• [TEXT]:
--- start ---

I have a scar on one of my fingers that was caused by a broken broom! How bloody naff is that but it bled like buggery and a 1" flap of finger flapped for a while and needed stitches at A&E (for Americans - that's where you pop in and a few hours later pop out, all patched up without a credit card being involved).
I wasn't wearing gloves. I am a first aider, H&S rep for my company (my company - I care about my troops) and so on. I was sweeping my drive with a broom with a hollow metal tube handle and it partially snapped and hinged and caught my finger and partially sliced a lump. Oh and I am the fire officer and even my house has a multi page fire plan.
I own a plethora of torture devices - a table saw, multiple chain saws, chisels and the rest. I have skied for four decades and drive a car/van/lorry.
Safety first thinking doesn't mean that you escape all of life's efforts to kill you but you do get a better chance of avoiding damage.
A power tool that promises safety might be missplaced. However, this one does not missrepresent itself. It does what it does and it does it well.
For me, I will be digging out the hand cranked jigsaw when I show the grand kids how to chop off their fingers: A fret saw. However that thing looks like a great introduction to dealing with power tools.
Consider table saws. SawStop built its brand on not cutting fingers off, which is scary enough. But it turns out that kickback causes a lot more injuries and that's not really addressed well by any tools.
There ought to be a market for MEs to design power tools that are safer for consumers. So where is the obviously-named "KickStop" table saw? Maybe the decline in the middle class makes that market too small to consider such improvements.
Safe is a function of training and guards and competence when using a tool and above all an awareness of the forces involved and how to position oneself so that should something go wrong, one will not be in the line of movement of potential projectiles. This means that the first thing one must ask oneself when walking up to a tool is, "Am I well-rested, and sufficiently clear-headed and well-versed in this operation that I will be able to focus on using this tool safely?"
Sawstop wouldn't have a business model if tablesaw accidents were tried by a jury of shop teachers whose awareness of this is brought into focus by a career of explaining how to safely use power tools (see my post elsethread).
That's the thing, one should _never_ think of using a power tool automatically --- there should _always_ be a concern re: what part of my body could be injured or removed?
The saw stop creator patented and tried to license his tech (not make a saw,) the major manufacturers didn't want to pay the license fees.
I sort of get it, for actual job sites using dimensional lumber you're going to have the saw in bypass the entire time because the wood is wet, making the safety moot so the market is there for hobbyists but not pros.
First thing the "pros" do is remove the guards. I've never seen a guard on a jointer or a shaper at a pro shop. The products fit the demand in the market.
I'm a pro. I'll agree about guards on a table saw. The ones we get in the USA are without exception crap. I haven't used a Wadkin or European style saw. I can only assume that as much as they must cost to make, there's some merit to them. A riving knife is a really nice feature and I wholeheartedly recommend leaving it in.

--- end ---

Carry on the discussion of power tool safety from its last comment.

• [DATA LISTING]:
--- start ---

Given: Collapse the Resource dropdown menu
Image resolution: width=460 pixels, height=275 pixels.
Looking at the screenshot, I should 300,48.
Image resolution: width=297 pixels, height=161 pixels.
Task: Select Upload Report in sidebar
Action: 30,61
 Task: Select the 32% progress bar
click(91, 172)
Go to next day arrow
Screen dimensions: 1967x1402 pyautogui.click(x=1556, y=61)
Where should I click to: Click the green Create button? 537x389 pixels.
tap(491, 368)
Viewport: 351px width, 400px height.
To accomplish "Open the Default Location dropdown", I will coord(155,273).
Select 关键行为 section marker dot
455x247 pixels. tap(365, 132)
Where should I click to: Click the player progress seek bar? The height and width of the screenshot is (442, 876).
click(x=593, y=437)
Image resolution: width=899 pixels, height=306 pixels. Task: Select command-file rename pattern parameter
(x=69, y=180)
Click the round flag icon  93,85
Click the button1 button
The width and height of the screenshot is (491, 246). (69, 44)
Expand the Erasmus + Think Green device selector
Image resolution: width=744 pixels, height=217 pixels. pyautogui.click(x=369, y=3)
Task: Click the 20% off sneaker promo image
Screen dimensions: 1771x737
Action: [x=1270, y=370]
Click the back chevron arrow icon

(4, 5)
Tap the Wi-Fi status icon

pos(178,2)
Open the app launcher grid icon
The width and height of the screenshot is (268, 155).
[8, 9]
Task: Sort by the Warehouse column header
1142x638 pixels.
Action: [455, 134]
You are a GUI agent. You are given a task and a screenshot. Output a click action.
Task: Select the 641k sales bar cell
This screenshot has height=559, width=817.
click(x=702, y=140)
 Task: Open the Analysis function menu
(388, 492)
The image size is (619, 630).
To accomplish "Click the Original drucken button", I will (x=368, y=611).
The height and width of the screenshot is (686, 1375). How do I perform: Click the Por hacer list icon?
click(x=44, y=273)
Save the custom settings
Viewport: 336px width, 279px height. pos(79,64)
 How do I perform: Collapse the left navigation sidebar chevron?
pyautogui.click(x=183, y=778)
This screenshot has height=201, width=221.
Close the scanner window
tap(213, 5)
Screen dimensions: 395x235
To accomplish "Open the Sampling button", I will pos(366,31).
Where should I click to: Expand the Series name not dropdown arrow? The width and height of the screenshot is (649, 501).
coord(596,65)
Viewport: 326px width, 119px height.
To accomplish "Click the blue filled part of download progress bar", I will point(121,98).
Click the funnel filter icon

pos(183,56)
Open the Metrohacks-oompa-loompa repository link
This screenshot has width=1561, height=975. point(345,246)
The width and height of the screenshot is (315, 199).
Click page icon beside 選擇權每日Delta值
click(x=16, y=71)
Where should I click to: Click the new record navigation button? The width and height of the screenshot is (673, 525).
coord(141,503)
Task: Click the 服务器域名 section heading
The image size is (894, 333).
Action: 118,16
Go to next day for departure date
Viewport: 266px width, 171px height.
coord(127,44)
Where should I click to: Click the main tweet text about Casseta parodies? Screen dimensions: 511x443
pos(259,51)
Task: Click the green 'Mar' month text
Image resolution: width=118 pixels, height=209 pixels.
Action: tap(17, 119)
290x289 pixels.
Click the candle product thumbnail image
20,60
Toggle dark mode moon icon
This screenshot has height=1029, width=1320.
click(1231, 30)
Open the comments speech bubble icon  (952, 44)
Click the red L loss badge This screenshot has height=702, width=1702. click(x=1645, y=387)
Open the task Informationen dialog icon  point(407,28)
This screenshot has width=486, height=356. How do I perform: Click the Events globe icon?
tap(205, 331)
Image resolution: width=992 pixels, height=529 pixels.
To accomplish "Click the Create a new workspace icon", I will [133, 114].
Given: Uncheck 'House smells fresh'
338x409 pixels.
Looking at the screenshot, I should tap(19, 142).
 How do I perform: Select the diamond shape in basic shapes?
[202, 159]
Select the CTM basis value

--- end ---

• [REPLY TO THE TASK]:
Shapers are a mixed bag. If you're running enough straight stock making moldings, you've probably got enough featherboards and/or hold downs if not a power feeder set up that you'd really have to try to get hurt. For smaller jobs or curves work, it's a tossup, but yeah, a lot of it gets done without a guard.
Jointers I'm going to disagree with you: I pretty much refuse to run without a guard. Except for rabbeting, I haven't found a good reason to do so. I have done so in other shops, usually on machines so old that the guard was lost 50 years ago and is irreplaceable. Generally though, if I don't see a guard on a jointer in a shop, I'm pretty wary about what else might be being treated a bit too casually. A guard on a jointer is an easy win with very little downside.
The expensive saws in the US come with good guards. However there is no way you can put a $300 guard on a saw and sell the whole saw for $100. Thus cheap saws get cheap guards that get removed (if they are even installed). Stick with hand tools until you can afford the expensive saws with good guards is my advice.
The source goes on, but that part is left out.